▸ **What the task requires**
Skip every picture. Print each line from the one containing "You are a GUI" through the end of the records below, word for word.

▸ **Data for analysis**
┌──

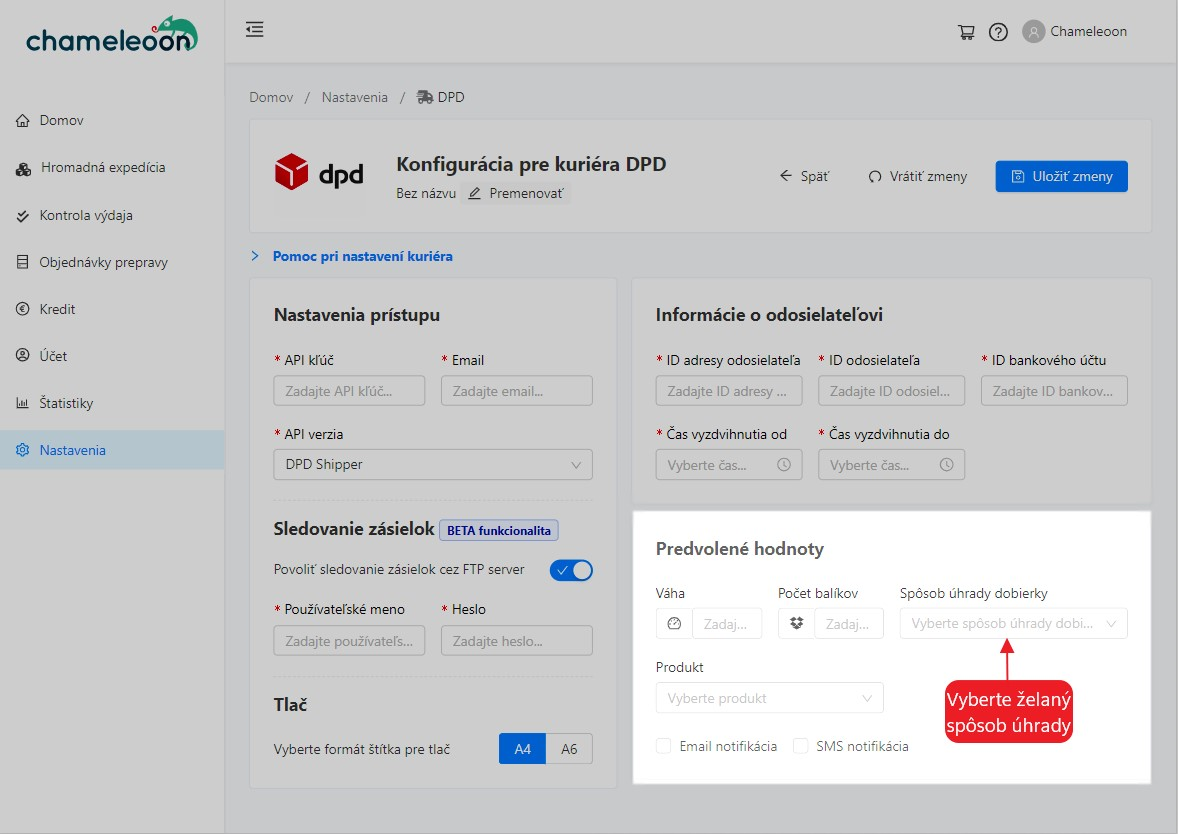Enable the Email notifikácia checkbox

coord(664,746)
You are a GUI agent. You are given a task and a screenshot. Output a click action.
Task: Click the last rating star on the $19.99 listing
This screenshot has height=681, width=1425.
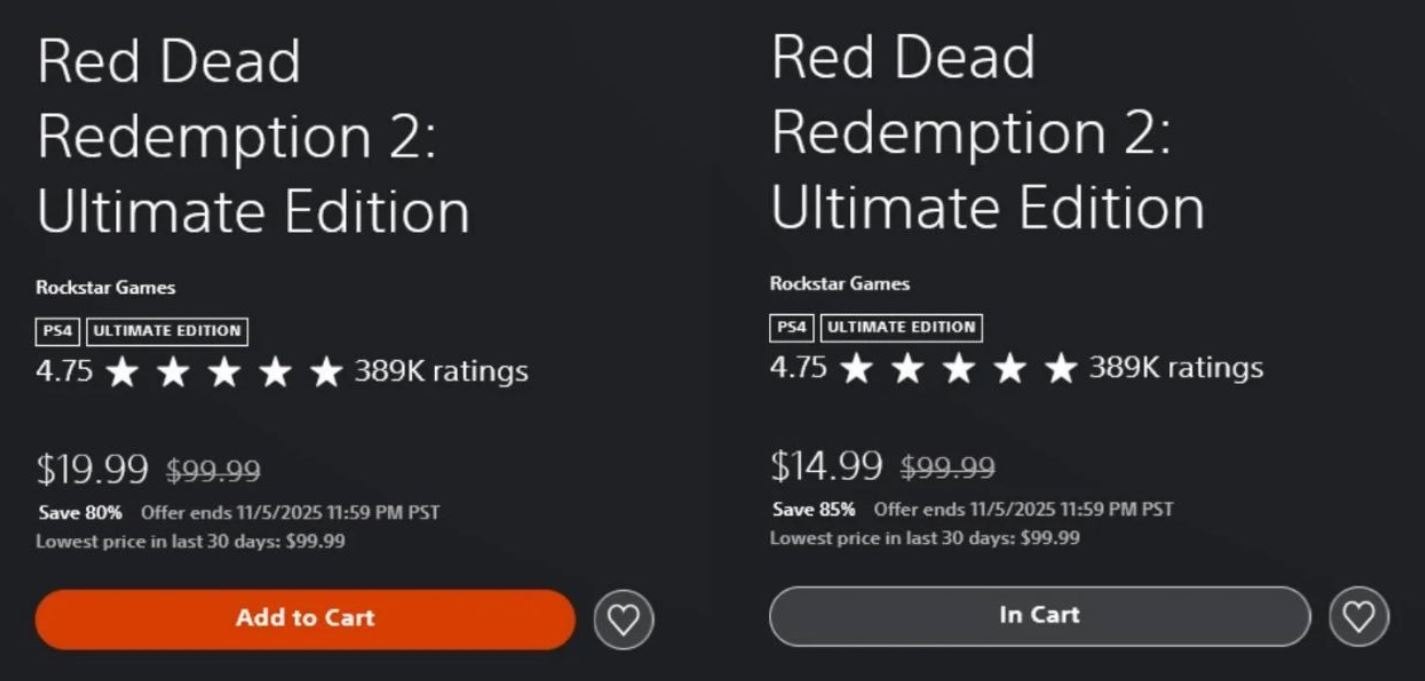[326, 372]
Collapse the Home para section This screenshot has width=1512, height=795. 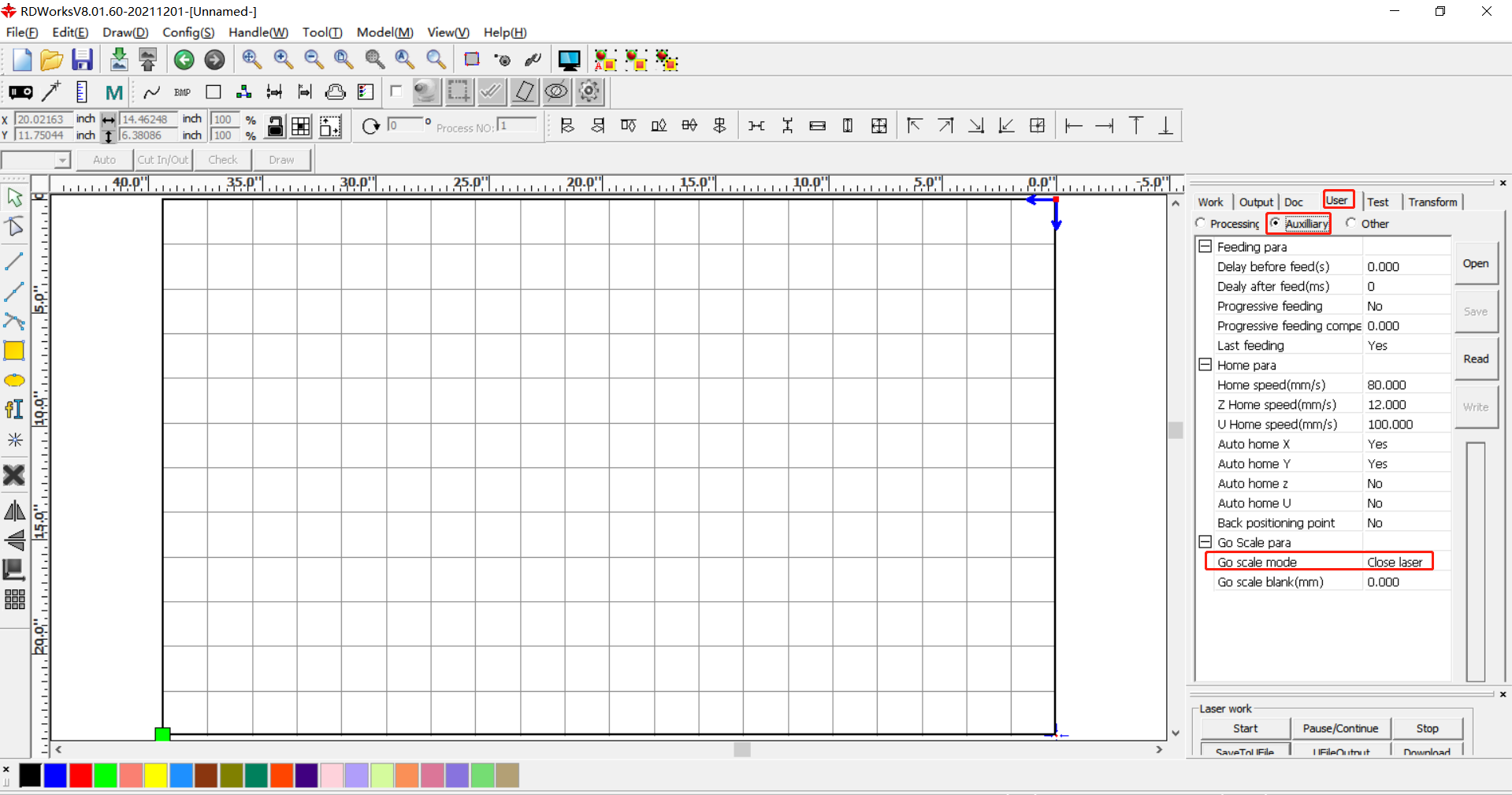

└──

▸ **Answer area**
You are a GUI agent. You are given a task and a screenshot. Output a click action.
Task: Click the last rating star on the $19.99 listing
This screenshot has height=681, width=1425.
[326, 372]
Collapse the Home para section This screenshot has width=1512, height=795. 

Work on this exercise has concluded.